Kernel Data Structures I: Lists, Hash Tables, and Red-Black Trees

Why This Matters

As Linus Torvalds put it: "Bad programmers worry about the code. Good programmers worry about data structures and their relationships." The Linux kernel is a masterclass in this philosophy. Before you can read kernel source comfortably, you must understand a handful of generic data structures that appear everywhere — in the scheduler, the VFS, device drivers, and networking. This module covers the three most common: the linked list, the hash table, and the red-black tree.


1. The Linux Linked List

The Classic Approach vs. the Kernel Approach

In CS 101 you learn to embed prev/next pointers directly in each node type:

struct car {
    struct car *prev;
    struct car *next;
    unsigned int max_speed;
    unsigned int price_in_dollars;
};

This works, but you'd need separate list-manipulation functions for every struct type. The kernel solves this with inversion: instead of putting pointers in your struct, you embed a generic list_head node inside your struct, and all list APIs operate on list_head alone.

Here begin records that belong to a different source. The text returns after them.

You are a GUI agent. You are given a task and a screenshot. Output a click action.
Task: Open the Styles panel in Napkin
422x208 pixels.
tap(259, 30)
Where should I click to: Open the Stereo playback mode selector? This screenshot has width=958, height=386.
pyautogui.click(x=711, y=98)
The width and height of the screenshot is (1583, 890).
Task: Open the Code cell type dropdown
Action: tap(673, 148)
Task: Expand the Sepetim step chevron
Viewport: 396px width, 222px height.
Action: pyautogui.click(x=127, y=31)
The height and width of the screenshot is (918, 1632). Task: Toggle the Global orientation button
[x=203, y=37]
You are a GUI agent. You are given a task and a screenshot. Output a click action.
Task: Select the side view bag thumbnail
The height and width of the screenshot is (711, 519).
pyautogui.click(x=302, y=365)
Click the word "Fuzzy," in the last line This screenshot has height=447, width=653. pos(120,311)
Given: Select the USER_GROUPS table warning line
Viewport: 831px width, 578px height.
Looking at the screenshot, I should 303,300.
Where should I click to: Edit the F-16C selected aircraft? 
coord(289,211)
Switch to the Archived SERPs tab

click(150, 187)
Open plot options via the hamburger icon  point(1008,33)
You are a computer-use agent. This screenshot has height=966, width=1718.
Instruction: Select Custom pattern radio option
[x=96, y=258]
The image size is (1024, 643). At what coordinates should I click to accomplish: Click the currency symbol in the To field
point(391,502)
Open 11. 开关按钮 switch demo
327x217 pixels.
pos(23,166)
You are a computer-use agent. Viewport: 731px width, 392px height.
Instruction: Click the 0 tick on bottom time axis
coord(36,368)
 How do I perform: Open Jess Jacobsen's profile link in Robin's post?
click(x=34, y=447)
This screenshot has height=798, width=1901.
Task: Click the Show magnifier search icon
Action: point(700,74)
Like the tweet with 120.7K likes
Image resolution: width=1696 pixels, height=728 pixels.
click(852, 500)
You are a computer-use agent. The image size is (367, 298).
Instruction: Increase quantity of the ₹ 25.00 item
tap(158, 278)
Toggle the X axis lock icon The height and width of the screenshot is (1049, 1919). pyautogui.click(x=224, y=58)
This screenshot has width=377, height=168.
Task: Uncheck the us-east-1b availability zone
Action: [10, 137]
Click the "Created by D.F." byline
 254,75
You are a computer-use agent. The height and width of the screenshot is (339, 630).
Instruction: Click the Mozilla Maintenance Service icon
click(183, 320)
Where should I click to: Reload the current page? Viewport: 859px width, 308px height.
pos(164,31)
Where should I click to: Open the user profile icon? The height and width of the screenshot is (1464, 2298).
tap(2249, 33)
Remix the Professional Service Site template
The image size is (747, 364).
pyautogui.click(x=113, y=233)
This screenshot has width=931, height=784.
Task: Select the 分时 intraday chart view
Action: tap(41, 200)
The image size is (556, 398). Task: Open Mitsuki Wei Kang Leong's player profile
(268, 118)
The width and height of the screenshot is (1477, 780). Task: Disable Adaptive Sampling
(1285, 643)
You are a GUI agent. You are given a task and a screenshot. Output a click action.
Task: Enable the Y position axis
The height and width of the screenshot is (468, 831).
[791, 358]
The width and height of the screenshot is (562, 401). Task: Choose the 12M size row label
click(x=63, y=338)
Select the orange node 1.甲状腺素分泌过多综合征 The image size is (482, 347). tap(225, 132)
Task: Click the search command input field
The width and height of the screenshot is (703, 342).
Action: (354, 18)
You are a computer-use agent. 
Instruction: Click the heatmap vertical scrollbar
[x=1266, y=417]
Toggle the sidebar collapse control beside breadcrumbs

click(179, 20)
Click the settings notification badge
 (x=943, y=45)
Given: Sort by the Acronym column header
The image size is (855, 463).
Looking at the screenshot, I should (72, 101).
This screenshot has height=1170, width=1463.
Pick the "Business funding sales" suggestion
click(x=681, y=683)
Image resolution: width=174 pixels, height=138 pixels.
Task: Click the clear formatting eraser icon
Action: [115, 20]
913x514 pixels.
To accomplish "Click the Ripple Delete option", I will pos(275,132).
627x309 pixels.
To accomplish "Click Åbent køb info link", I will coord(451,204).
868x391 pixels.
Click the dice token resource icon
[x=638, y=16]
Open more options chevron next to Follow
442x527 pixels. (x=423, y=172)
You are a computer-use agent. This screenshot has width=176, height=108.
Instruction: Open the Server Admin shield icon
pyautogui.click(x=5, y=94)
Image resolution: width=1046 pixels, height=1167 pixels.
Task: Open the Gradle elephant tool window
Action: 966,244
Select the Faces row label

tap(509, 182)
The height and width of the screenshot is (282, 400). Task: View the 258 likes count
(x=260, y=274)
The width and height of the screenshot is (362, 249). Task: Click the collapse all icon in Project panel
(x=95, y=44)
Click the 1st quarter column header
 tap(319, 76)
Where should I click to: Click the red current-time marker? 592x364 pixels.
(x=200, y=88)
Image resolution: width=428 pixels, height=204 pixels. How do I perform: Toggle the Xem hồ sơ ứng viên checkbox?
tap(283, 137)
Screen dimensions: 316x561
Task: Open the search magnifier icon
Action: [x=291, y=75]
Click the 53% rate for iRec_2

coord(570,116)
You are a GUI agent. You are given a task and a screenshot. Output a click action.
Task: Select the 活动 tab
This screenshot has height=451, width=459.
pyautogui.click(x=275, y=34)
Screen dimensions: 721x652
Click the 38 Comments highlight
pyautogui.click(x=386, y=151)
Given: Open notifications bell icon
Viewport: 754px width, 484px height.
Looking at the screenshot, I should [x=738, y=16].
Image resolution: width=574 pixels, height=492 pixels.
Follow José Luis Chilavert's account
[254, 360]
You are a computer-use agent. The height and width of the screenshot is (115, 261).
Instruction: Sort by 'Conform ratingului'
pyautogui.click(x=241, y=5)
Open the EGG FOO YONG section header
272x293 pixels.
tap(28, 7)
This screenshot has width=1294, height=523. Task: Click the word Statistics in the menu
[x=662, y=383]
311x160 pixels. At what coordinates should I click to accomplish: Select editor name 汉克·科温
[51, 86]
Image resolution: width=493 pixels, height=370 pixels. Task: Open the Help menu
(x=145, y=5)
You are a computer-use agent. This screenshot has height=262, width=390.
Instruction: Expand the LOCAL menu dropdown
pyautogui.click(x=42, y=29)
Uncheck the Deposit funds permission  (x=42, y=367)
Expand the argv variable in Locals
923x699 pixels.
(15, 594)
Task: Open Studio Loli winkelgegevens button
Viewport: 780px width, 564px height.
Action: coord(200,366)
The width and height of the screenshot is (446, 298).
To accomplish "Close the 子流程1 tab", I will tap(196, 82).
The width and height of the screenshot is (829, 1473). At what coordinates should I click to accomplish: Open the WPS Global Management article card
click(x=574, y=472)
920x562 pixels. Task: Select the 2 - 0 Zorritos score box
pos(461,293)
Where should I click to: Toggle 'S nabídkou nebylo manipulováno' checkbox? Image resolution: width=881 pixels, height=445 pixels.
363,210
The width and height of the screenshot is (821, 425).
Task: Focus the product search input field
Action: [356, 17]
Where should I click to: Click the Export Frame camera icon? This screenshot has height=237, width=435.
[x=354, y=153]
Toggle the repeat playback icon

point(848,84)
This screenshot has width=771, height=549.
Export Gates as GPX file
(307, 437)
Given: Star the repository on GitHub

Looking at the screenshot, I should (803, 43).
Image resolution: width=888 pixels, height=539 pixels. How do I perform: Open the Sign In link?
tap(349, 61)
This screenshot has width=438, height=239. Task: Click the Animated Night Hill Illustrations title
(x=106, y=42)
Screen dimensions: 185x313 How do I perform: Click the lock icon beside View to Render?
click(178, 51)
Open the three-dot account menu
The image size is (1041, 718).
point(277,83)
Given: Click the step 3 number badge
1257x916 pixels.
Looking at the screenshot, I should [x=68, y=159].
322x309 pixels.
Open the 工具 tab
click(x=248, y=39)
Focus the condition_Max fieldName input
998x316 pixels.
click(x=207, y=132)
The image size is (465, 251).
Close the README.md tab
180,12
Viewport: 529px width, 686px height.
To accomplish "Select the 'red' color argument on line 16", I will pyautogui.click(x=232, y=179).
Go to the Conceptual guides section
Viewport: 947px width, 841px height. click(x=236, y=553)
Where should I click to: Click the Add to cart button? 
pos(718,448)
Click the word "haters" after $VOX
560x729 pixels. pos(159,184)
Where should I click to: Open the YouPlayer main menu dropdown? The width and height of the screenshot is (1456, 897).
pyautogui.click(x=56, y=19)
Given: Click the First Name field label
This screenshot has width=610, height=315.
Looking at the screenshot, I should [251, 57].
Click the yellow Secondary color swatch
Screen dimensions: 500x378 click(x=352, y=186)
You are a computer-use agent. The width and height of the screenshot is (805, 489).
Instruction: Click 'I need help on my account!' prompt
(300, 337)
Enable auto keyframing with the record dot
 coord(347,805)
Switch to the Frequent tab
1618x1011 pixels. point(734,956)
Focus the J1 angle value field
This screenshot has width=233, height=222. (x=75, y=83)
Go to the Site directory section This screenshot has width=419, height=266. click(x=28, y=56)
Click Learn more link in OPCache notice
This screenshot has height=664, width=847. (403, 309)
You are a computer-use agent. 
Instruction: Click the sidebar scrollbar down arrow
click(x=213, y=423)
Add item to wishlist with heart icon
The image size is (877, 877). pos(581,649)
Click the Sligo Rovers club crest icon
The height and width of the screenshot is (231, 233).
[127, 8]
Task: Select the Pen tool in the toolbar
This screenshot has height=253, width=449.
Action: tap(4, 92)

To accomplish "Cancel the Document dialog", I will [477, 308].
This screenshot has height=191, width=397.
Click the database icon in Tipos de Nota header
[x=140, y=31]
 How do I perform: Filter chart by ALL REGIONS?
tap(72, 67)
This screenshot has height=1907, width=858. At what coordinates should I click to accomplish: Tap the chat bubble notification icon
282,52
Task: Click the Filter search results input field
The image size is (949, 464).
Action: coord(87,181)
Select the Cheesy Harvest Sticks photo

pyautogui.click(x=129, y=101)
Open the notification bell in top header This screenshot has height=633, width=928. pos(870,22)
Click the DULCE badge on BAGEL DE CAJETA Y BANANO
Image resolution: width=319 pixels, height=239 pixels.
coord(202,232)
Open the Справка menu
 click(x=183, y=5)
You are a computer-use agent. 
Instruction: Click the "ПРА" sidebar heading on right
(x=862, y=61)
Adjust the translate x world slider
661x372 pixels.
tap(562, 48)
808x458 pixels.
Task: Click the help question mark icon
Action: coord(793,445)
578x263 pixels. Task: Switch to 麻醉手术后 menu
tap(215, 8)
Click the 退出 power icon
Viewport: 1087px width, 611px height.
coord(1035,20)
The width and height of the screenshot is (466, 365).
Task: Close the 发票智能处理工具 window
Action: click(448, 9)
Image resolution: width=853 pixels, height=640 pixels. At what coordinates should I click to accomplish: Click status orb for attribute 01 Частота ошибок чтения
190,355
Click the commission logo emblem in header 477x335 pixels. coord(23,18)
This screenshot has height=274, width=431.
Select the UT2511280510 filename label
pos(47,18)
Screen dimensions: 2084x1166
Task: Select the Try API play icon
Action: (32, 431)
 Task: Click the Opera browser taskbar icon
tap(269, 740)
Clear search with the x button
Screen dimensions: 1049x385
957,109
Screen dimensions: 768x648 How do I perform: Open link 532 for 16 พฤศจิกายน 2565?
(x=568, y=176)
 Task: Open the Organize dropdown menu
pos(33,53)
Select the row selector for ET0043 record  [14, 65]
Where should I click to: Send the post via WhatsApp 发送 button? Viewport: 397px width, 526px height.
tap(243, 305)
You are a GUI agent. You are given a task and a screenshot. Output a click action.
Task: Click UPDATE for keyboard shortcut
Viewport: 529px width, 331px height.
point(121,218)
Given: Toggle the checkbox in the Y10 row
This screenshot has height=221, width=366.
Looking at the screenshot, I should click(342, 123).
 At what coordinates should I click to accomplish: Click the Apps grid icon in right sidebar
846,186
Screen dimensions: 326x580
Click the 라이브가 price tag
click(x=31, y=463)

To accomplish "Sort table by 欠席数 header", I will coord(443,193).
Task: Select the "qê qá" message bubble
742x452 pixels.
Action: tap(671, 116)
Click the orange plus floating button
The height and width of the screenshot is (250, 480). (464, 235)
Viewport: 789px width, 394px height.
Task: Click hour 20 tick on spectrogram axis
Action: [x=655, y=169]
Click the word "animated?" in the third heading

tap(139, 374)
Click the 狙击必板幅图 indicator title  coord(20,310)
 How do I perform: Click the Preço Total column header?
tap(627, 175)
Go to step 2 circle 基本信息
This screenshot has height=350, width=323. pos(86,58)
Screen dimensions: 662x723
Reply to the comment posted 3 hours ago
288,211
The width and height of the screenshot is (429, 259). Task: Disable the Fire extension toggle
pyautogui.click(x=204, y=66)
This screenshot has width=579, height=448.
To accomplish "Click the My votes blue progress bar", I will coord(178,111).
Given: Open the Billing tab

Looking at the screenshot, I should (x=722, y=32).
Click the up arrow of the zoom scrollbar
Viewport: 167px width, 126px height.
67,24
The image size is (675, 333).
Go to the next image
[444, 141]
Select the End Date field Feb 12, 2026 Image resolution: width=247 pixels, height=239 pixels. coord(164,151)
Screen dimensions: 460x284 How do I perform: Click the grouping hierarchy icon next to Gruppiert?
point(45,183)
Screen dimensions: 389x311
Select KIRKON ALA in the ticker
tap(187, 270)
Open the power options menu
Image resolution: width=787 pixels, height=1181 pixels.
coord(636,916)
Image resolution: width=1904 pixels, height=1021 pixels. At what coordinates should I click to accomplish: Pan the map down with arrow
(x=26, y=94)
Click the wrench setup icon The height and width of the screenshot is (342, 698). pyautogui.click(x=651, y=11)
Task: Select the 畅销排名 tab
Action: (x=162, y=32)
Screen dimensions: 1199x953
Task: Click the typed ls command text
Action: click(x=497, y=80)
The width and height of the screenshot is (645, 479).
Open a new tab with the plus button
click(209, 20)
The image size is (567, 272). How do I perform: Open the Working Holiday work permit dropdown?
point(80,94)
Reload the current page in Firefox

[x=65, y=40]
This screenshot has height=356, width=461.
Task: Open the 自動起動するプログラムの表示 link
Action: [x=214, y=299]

struct list_head {          /* include/linux/types.h */
    struct list_head *next, *prev;
};

struct car {
    struct list_head list;  /* embedded list node */
    unsigned int max_speed;
    unsigned int price_in_dollars;
};

Two Key Design Choices

Property Typical doubly linked list Linux list_head
Termination NULL Loops back to HEAD
HEAD node Contains data Sentinel — no data
Traversal end ptr == NULL ptr == HEAD
Empty test HEAD == NULL HEAD->next == HEAD

The sentinel HEAD means the list is never NULL when empty — the head node's prev and next both point back to itself. This eliminates a whole class of null-pointer bugs.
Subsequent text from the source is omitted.